The behavior is that we'll run a number of similar searches, everything seems performant, but when you switch up the search to be say in a different geographic area or change up the keywords used to drive the search it sometimes will be laggy. To me that seems like it's not caching enough in memory (only about 10-15% of max on data nodes at any given time).
We have 4 data-only nodes w/ 64gb ram each running RHEL 7.1 w/ raid'ed SSDs. 31GB is allocated to Elastic, but it never seems to go beyond using around 4gb per data node. Our usage isn't particularly high, but it's higher than normal. I would expect to see more usage of the available memory.
One complication is that we also moved to use docker. This was in part to give us a quick rollback option. We have 1.7 installed natively on our data nodes, but it's disabled now. All indexes were copied on the filesystem for the new 2.4. instances to use, so if we needed to roll back quickly to 1.7 we still had/have those indexes in place (though at this point they're 3 days behind).
The marvel agent seems to be indexing pretty frequently ... we are seeing an index rate of around 50 docs/s on the .marvel-es-2016.09.13 index at any given time FWIW.
We're thinking that, since we never had to roll back, we might abandon docker and run 2.4 directly on the machine to see if it makes a difference. But I'd prefer to figure this out if possible.

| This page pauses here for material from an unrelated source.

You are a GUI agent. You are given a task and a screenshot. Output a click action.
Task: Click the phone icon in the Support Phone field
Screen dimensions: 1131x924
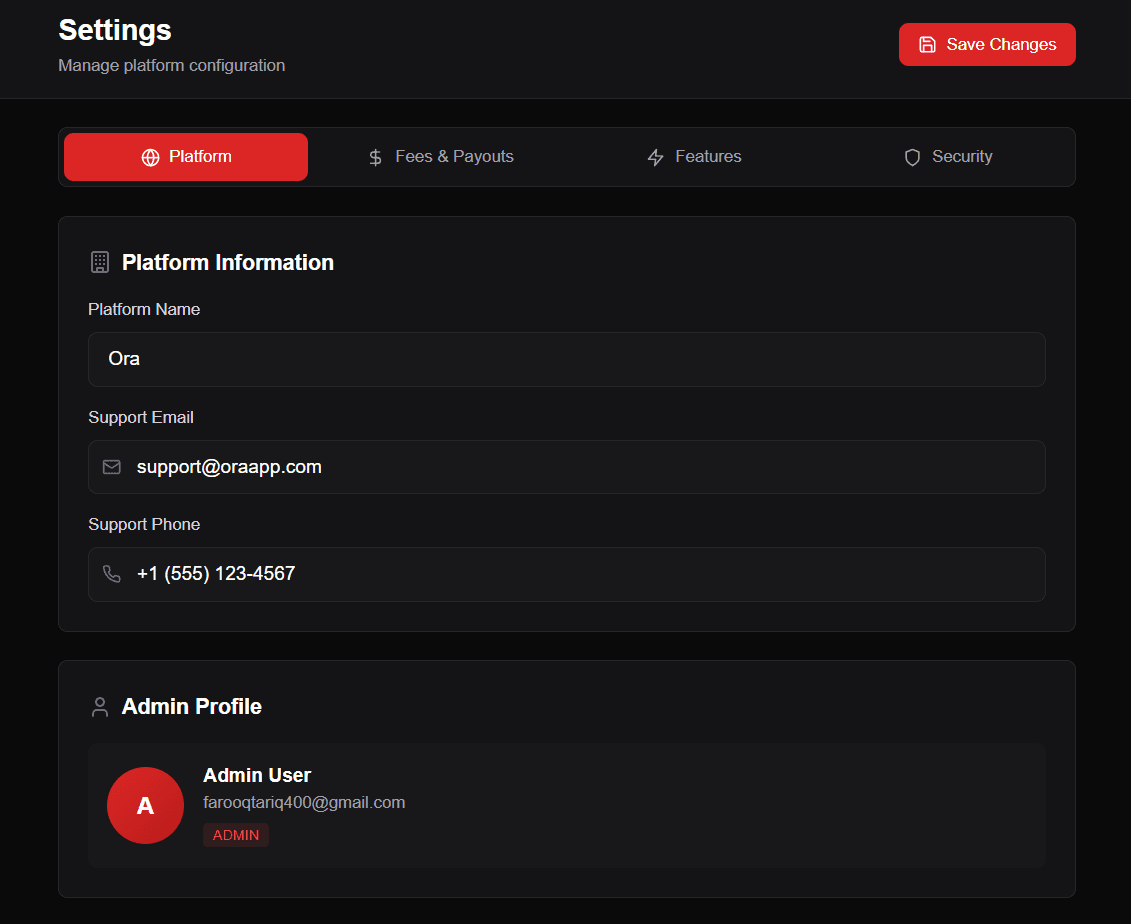coord(111,574)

Things we have been looking at:
- Memory swapping seems fine, that is to say the docker container seems to not be swapping inheriting our vm.swappiness=1 from the host machine
- The 2.4 data nodes are definitely getting their 31gb allocated to the JVM
- When we move our transport client to point to our data nodes instead of a dedicated client node we get anecdotally better performance. We're looking to put into place a beefier client node (or nodes) but it doesn't seem like it's going to totally solve the issue
We're going to run up our AWS instance again to get something more than anecdotal numbers, but we're on a deadline (aren't we all ) so I was hoping tossing this out to the field might yield something obvious we're missing...